● Exercise aim: The line containing "United Nations Organization (UN) (145, 1049)", plus every line that follows it to the end of the listing below, is what you transcribe exactly; omit all pictures.

● Records for processing:
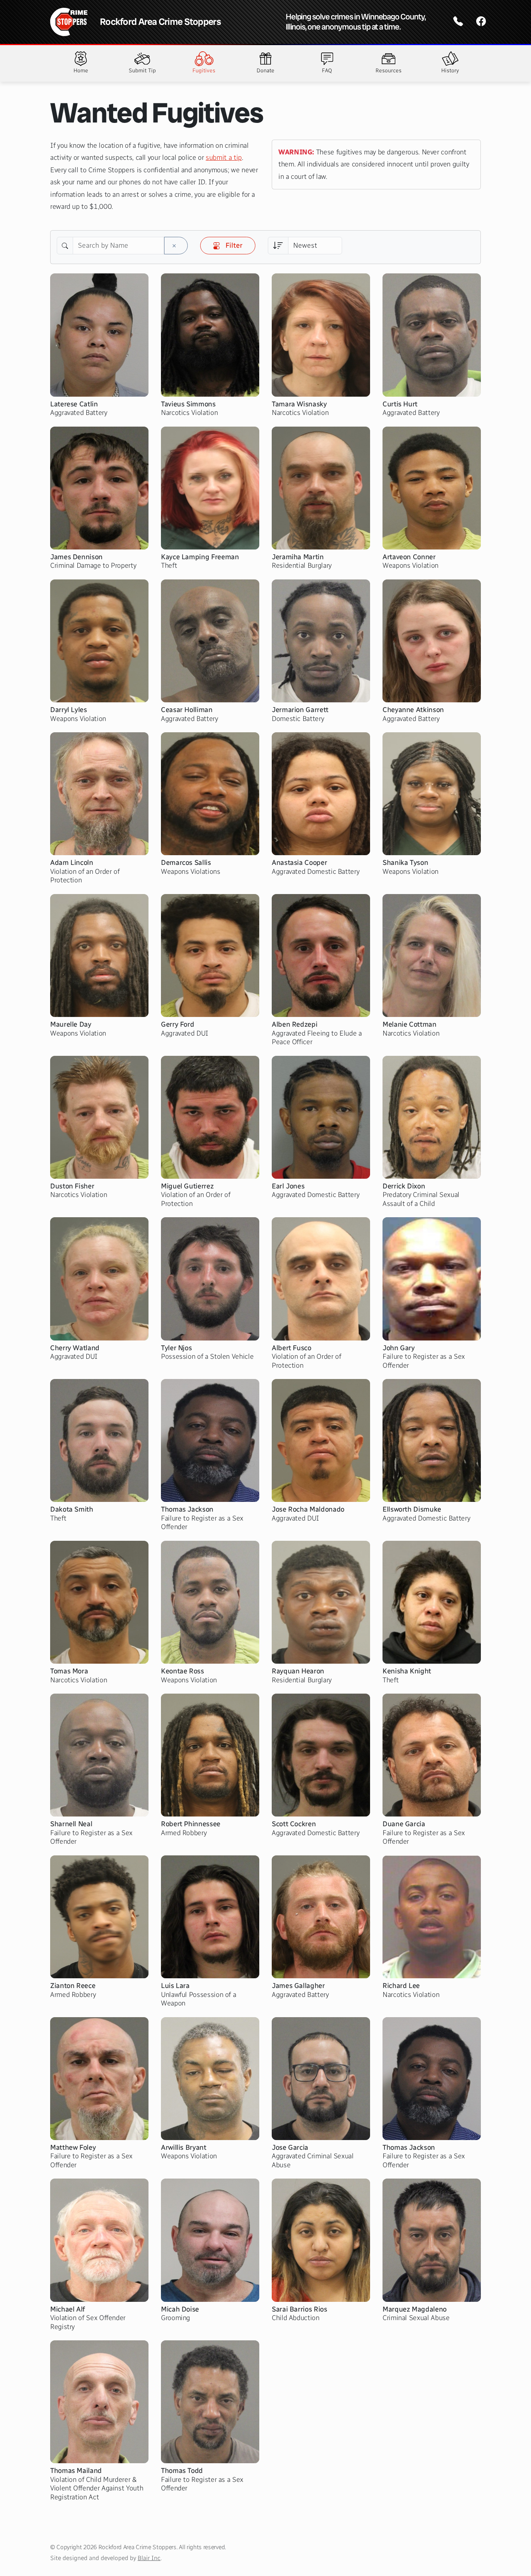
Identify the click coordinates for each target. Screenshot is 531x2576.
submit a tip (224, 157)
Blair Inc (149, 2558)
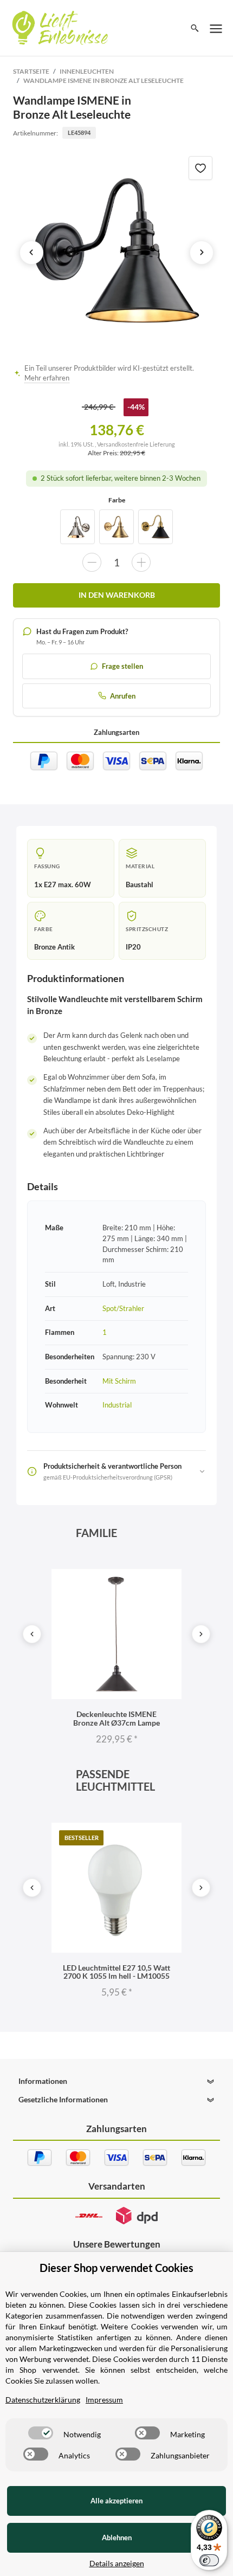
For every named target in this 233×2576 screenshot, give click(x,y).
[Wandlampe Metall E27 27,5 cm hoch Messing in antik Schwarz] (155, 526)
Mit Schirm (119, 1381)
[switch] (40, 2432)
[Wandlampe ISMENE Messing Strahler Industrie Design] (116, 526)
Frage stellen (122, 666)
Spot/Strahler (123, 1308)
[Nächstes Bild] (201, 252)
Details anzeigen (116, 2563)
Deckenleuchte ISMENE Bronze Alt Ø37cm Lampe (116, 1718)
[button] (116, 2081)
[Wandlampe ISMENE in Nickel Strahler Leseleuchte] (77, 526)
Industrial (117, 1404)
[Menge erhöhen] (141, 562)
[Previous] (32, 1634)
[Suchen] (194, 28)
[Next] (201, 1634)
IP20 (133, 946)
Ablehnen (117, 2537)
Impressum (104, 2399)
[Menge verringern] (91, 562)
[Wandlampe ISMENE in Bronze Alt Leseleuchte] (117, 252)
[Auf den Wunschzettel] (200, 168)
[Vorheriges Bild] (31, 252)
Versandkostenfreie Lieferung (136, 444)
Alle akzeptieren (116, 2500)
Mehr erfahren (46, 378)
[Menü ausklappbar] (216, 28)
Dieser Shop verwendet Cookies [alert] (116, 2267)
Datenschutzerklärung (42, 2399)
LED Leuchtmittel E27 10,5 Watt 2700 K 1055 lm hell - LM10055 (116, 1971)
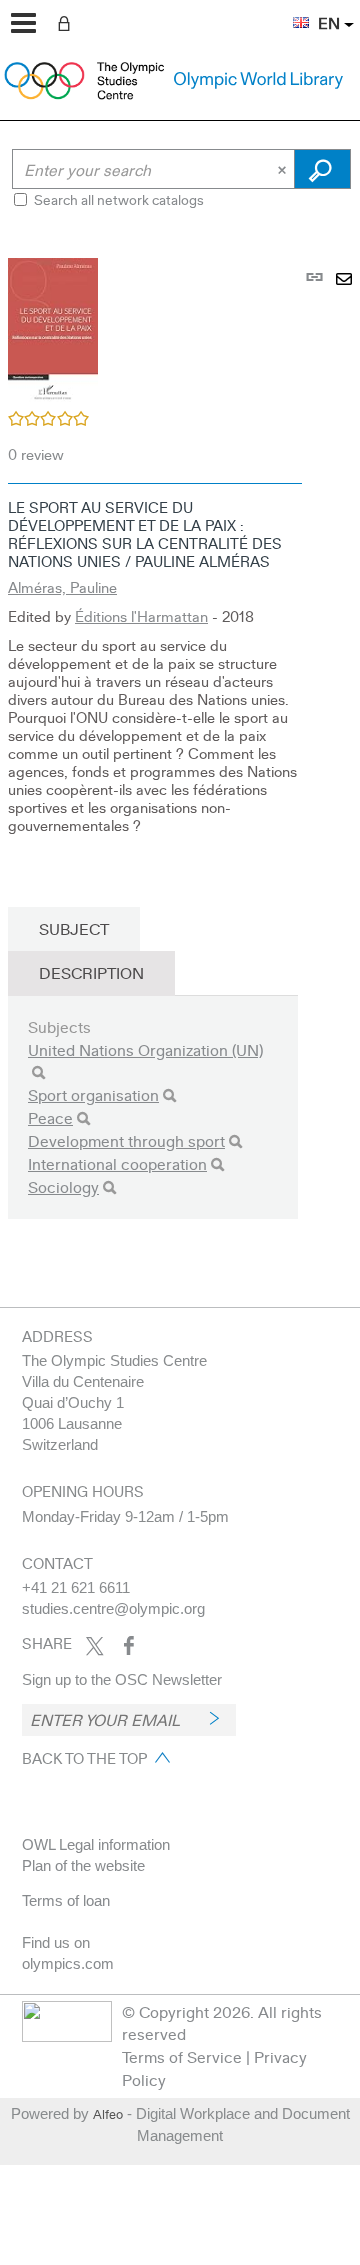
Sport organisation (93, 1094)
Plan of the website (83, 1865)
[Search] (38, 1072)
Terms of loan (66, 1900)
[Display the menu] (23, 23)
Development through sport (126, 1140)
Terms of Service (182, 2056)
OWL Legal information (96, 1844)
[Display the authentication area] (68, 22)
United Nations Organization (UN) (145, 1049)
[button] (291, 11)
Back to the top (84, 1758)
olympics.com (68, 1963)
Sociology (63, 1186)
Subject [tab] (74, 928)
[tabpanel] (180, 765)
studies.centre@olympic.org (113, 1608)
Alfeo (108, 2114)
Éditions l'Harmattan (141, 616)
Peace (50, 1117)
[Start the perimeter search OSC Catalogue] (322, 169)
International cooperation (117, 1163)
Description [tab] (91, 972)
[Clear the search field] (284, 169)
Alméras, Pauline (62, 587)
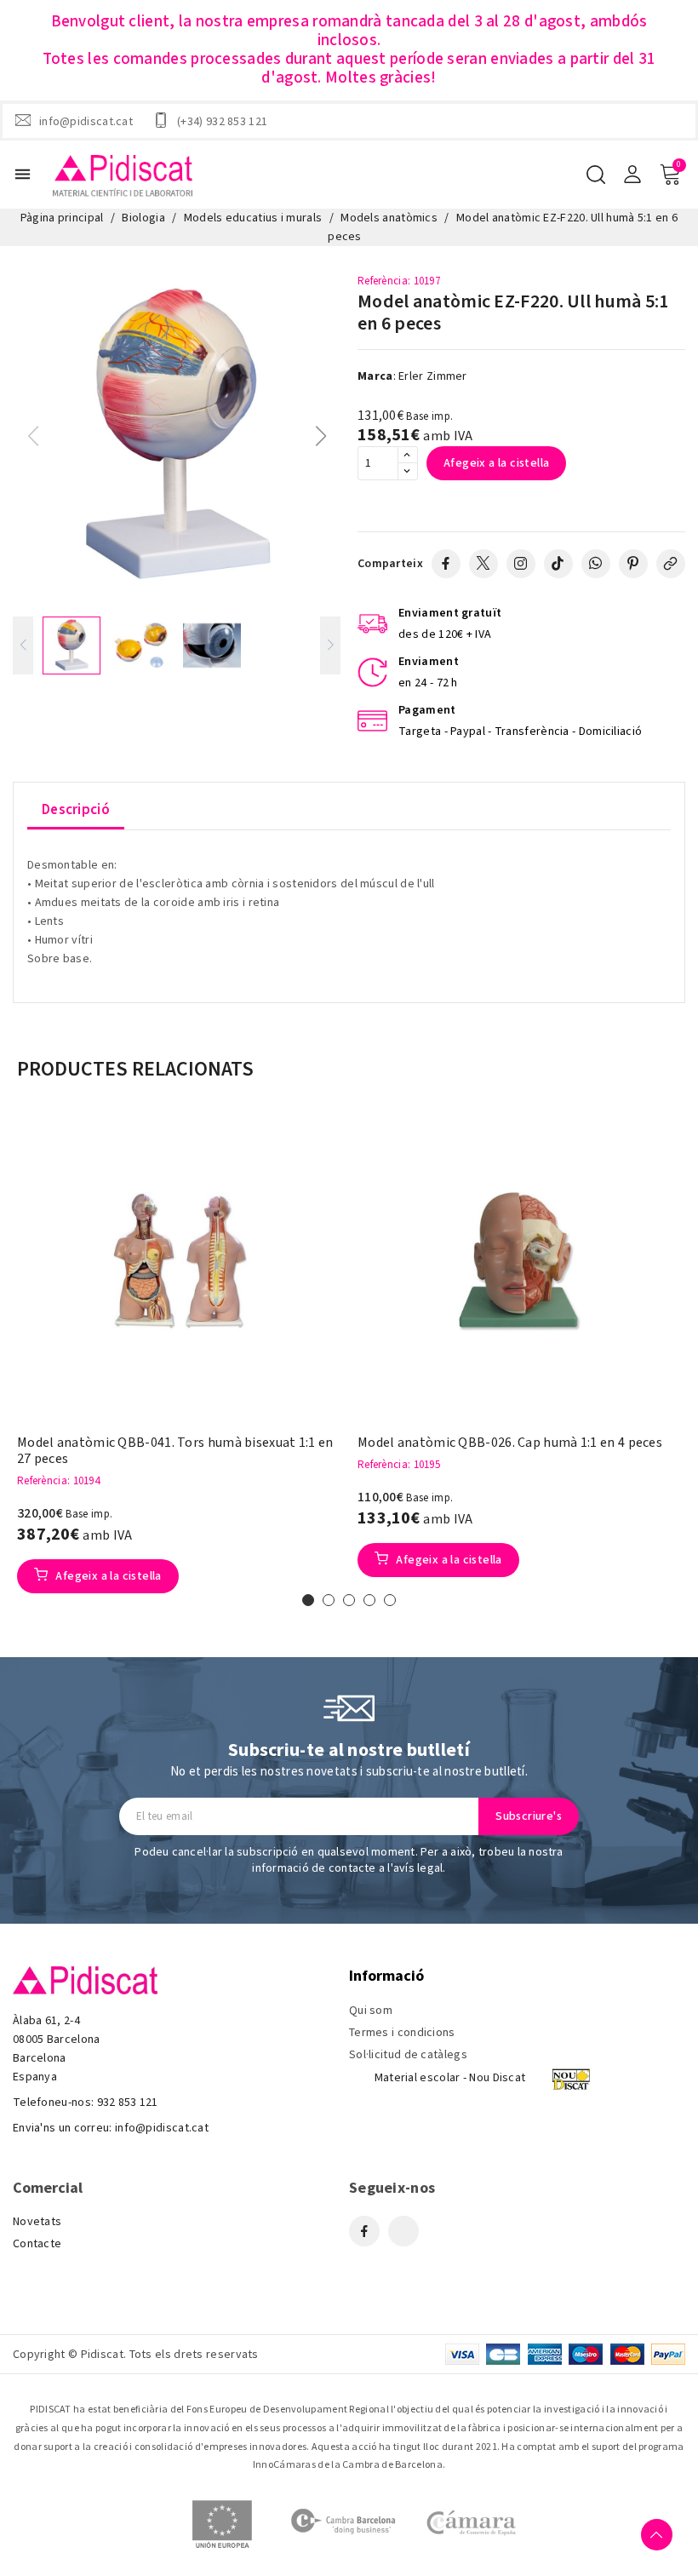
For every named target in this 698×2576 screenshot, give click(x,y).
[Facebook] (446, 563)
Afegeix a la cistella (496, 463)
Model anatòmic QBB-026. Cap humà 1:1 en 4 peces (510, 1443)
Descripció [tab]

● Written answer:
United Nations Organization (UN) (145, 1049)
[button] (291, 11)
Back to the top (84, 1758)
olympics.com (68, 1963)
Sociology (63, 1186)
Subject [tab] (74, 928)
[tabpanel] (180, 765)
studies.centre@olympic.org (113, 1608)
Alfeo (108, 2114)
Éditions l'Harmattan (141, 616)
Peace (50, 1117)
[Start the perimeter search OSC Catalogue] (322, 169)
International cooperation (117, 1163)
Description [tab] (91, 972)
[Clear the search field] (284, 169)
Alméras, Pauline (62, 587)
For every named target in this 698×2576 screenshot, give click(x,y).
[Facebook] (446, 563)
Afegeix a la cistella (496, 463)
Model anatòmic QBB-026. Cap humà 1:1 en 4 peces (510, 1443)
Descripció [tab]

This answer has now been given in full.